Il timore di un attacco hacker sul voto e la mossa preventiva del Pentagono

«Qualcuno si sta attrezzando per buttare giù internet». Con questo titolo, Bruce Schneier, esperto di cyber security, ha in qualche modo predetto l’attacco del 21 ottobre che ha mandato in crash per ore servizi online e piattaforme assai utilizzate come Netflix, Paypal, Twitter. Questo attacco — avvenuto attraverso device chiamati internet of things (IoT) — è stato portato a termine con un malware di nome Mirai. Come abbiamo raccontato anche sul Corriere, Mirai era già stato utilizzato per attaccare il sito di un altro esperto di cyber sicurezza, Brian Krebs.
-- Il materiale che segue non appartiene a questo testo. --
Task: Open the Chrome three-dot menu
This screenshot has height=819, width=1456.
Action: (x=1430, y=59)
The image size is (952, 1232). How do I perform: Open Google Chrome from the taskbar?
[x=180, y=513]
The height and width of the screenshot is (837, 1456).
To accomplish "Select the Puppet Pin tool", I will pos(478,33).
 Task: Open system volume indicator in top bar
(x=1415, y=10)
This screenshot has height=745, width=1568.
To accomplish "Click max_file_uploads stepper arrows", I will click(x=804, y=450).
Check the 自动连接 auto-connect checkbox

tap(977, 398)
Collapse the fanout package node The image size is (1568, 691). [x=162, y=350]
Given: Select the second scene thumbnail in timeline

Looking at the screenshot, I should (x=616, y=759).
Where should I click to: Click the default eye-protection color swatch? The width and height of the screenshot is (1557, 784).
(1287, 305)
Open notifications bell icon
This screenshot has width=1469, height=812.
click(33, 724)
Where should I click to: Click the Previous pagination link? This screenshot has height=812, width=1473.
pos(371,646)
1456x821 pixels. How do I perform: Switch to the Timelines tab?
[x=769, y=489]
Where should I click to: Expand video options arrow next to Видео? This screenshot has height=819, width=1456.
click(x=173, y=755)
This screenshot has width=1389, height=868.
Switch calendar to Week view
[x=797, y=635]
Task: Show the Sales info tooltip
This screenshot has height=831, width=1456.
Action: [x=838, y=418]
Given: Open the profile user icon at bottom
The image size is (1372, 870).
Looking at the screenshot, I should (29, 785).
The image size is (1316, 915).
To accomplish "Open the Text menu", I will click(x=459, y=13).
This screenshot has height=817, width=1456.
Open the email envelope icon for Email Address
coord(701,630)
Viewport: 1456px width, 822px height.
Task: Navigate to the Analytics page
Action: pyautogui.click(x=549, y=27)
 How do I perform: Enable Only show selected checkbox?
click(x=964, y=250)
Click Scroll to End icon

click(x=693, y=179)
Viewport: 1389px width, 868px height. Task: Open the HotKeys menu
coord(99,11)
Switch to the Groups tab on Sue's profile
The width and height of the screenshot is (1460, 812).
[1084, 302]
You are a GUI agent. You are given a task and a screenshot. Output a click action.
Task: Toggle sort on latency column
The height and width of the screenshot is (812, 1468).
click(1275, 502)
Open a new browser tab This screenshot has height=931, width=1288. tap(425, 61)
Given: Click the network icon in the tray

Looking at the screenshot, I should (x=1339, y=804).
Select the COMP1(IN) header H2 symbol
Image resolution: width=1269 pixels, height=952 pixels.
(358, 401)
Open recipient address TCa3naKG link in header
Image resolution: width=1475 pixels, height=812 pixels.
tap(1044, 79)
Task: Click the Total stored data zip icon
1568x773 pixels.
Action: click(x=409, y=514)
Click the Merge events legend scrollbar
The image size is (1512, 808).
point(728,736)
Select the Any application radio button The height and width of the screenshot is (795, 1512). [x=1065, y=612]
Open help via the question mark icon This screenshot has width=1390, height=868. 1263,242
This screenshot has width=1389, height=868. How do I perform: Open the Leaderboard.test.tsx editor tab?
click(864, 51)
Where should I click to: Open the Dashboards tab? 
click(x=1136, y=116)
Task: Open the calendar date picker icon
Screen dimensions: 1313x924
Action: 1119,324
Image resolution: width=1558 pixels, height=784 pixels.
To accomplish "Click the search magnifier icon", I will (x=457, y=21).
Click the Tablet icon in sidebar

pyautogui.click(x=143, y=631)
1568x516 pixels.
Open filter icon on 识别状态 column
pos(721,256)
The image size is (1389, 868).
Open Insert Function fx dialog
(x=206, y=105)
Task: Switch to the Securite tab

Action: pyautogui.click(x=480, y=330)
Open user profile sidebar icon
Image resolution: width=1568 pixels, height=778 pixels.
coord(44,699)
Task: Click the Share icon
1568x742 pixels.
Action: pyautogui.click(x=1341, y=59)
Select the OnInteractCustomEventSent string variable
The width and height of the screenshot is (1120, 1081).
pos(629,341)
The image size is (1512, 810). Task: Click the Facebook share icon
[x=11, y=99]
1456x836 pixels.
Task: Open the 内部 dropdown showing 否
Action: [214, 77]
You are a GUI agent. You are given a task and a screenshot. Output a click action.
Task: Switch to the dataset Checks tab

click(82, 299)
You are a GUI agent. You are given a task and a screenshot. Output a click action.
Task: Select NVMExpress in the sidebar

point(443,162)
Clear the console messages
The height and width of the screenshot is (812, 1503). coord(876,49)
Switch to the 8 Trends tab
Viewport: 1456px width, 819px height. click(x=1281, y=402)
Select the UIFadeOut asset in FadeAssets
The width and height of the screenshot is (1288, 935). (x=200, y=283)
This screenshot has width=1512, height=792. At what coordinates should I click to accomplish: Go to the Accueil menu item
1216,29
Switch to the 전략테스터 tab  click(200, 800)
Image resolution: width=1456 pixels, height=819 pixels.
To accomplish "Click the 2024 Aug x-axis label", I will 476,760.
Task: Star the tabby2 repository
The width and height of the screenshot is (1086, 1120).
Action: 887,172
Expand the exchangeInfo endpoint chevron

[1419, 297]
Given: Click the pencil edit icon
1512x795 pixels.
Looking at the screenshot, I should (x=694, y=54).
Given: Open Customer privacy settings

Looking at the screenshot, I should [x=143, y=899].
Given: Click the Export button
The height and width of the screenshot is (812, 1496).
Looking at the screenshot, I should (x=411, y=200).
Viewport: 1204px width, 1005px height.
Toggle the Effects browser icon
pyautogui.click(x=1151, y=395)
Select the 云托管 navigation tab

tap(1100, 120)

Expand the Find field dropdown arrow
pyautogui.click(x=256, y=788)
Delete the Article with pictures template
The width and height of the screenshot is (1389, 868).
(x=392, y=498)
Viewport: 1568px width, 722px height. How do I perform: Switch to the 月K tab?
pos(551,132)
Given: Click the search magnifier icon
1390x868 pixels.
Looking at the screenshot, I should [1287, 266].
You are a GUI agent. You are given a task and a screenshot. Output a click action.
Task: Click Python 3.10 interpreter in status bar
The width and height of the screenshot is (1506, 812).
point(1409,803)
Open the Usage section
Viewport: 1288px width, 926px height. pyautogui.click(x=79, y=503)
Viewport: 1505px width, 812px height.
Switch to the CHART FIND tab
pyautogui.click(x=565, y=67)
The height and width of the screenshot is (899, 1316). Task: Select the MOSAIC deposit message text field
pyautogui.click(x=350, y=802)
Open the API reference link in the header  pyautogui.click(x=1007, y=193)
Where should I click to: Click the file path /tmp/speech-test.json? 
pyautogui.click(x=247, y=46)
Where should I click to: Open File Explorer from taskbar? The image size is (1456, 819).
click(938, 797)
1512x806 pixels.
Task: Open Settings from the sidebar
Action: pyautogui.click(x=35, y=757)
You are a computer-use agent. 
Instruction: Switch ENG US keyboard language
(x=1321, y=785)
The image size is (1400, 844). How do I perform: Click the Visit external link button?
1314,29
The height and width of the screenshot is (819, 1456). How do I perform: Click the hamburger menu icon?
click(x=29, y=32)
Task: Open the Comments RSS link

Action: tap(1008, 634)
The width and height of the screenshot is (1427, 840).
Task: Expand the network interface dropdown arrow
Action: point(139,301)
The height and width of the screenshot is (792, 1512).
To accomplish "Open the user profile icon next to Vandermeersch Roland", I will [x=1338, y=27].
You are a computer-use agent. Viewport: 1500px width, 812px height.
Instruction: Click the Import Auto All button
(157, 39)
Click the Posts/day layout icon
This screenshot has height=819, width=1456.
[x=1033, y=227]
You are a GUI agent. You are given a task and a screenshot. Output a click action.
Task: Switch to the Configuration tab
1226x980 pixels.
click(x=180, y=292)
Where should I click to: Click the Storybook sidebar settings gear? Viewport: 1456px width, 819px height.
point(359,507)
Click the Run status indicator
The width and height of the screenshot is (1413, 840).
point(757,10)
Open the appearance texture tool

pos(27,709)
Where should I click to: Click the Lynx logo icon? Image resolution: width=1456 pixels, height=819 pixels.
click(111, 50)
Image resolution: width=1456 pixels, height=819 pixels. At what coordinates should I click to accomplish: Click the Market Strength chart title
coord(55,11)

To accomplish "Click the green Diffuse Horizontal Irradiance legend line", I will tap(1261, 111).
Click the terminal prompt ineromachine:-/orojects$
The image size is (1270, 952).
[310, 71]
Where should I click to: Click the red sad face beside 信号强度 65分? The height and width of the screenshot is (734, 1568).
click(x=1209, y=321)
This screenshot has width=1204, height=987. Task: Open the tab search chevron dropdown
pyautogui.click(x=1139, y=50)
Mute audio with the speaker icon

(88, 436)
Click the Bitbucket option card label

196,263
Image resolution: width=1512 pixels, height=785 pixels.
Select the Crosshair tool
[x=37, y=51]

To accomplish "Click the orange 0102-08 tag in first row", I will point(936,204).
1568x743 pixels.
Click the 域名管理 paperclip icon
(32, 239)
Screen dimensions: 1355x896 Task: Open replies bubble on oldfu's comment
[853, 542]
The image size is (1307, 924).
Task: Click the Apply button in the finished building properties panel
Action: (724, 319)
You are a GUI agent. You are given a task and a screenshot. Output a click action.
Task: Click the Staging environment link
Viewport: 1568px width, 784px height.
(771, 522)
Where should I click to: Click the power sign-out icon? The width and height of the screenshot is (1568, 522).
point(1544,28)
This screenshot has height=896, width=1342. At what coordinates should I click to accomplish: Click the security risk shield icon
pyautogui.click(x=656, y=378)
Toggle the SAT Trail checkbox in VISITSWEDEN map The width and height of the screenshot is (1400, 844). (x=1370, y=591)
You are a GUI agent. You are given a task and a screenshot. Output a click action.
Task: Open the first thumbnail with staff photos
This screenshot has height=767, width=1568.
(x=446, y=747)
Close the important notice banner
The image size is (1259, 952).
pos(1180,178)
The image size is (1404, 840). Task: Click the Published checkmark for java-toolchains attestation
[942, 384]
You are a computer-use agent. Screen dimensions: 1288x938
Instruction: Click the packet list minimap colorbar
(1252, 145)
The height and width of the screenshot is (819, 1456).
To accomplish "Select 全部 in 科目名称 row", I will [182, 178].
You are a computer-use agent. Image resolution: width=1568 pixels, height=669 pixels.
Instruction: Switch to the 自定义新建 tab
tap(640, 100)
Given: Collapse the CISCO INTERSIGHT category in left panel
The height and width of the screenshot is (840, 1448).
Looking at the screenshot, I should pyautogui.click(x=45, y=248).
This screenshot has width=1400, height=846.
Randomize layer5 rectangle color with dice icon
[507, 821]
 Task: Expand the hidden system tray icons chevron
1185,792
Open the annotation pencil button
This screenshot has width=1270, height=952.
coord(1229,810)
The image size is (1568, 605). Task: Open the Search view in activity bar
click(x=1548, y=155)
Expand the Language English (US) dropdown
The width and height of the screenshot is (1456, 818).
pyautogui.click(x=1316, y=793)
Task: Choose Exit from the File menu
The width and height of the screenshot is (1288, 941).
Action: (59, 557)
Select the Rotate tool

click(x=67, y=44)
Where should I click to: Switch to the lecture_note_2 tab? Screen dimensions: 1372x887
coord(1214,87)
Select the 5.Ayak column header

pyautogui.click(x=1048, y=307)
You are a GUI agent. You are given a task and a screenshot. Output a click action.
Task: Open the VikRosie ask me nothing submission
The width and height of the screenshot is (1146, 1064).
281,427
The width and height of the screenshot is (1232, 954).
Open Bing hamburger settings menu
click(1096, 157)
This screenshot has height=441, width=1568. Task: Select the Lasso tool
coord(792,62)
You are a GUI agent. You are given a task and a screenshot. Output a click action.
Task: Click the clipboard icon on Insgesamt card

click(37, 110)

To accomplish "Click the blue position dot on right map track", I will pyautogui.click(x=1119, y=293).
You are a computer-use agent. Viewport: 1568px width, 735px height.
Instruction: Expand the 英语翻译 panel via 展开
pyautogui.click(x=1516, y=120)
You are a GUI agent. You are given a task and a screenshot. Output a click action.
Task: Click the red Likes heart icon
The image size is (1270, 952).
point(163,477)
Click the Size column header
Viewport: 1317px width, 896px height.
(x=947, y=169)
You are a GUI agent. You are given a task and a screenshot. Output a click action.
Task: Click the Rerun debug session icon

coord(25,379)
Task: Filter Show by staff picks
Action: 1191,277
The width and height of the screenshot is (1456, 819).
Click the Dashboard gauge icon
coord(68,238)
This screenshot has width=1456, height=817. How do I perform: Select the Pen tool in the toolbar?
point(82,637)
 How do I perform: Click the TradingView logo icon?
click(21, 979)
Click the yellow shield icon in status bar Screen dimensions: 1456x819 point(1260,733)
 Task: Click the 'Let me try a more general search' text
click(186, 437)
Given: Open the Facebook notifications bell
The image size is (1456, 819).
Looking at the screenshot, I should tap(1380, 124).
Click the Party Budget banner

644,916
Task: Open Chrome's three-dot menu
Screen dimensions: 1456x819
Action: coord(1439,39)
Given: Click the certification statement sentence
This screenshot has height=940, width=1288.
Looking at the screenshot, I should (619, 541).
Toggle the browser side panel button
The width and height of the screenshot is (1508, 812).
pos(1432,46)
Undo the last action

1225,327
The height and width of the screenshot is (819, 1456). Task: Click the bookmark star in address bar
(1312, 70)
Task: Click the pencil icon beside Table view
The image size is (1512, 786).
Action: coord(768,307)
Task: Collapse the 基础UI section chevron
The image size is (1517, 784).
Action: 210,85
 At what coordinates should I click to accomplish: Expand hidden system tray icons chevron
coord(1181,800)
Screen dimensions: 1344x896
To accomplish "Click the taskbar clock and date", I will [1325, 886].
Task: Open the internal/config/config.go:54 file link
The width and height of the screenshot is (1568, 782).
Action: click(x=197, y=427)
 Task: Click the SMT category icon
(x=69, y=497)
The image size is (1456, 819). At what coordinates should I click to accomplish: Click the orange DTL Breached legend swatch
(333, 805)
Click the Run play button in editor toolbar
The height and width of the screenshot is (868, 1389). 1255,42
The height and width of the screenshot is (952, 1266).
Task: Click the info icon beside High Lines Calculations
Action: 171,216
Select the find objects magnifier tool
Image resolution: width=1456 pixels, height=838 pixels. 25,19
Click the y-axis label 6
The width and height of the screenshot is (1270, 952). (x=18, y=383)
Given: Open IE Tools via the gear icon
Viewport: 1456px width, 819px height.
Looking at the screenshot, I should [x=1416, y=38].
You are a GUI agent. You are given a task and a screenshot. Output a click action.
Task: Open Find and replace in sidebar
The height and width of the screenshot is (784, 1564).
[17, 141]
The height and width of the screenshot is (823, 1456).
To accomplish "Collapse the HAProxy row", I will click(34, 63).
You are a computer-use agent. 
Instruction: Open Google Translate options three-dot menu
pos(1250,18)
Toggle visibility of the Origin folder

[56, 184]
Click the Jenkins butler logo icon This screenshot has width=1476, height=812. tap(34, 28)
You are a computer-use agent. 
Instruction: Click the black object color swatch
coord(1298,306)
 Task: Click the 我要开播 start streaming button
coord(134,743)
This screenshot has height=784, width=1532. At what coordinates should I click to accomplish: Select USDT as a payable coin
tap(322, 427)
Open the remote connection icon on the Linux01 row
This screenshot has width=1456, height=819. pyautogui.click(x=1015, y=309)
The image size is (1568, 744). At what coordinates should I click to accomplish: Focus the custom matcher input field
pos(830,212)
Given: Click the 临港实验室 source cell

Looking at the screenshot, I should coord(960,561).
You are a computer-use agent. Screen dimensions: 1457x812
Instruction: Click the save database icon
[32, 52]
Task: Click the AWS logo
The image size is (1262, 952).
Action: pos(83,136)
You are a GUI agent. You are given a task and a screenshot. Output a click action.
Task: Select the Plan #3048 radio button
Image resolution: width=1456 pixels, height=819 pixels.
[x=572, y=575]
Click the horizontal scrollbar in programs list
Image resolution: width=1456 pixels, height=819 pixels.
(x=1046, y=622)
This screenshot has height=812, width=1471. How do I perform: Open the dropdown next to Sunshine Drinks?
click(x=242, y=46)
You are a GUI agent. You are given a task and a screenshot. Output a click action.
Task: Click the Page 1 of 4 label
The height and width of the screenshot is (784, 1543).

I segnali che qualcuno stesse testando la tenuta della rete dunque c’erano tutti e c’erano da tempo. L’Economist però aggiunge un dato a questa analisi: sebbene non sia nota la paternità di Mirai — alcuni dicono sia stato creato da hacker russi, altri puntano il dito contro i cinesi — l’attacco del 21 ottobre potrebbe rappresentare il preludio a un’operazione ben più grande. Ossia mandare in crash la rete il giorno delle elezioni statunitensi. Un attacco DDos non può mettere fuori uso le macchine elettorali e dunque non può influire sul risultato. Ma potrebbe buttare giù una serie di siti governativi e di informazione gettando ombre sulla trasparenza del processo elettorale e dunque su tutta la democrazia in generale. Intanto, però, gli americani hanno messo a segno un colpo preventivo: come ha rivelato nella notte italiana l’emittente Nbc, gli hacker del Pentagono sono riusciti a penetrare i sistemi di comando del Cremlino, rendendoli vulnerabili ed esposti a possibili attacchi, in particolare se si realizzasse la minaccia di inquinare il voto di martedì per la Casa Bianca (qui la notizia su Corriere.it).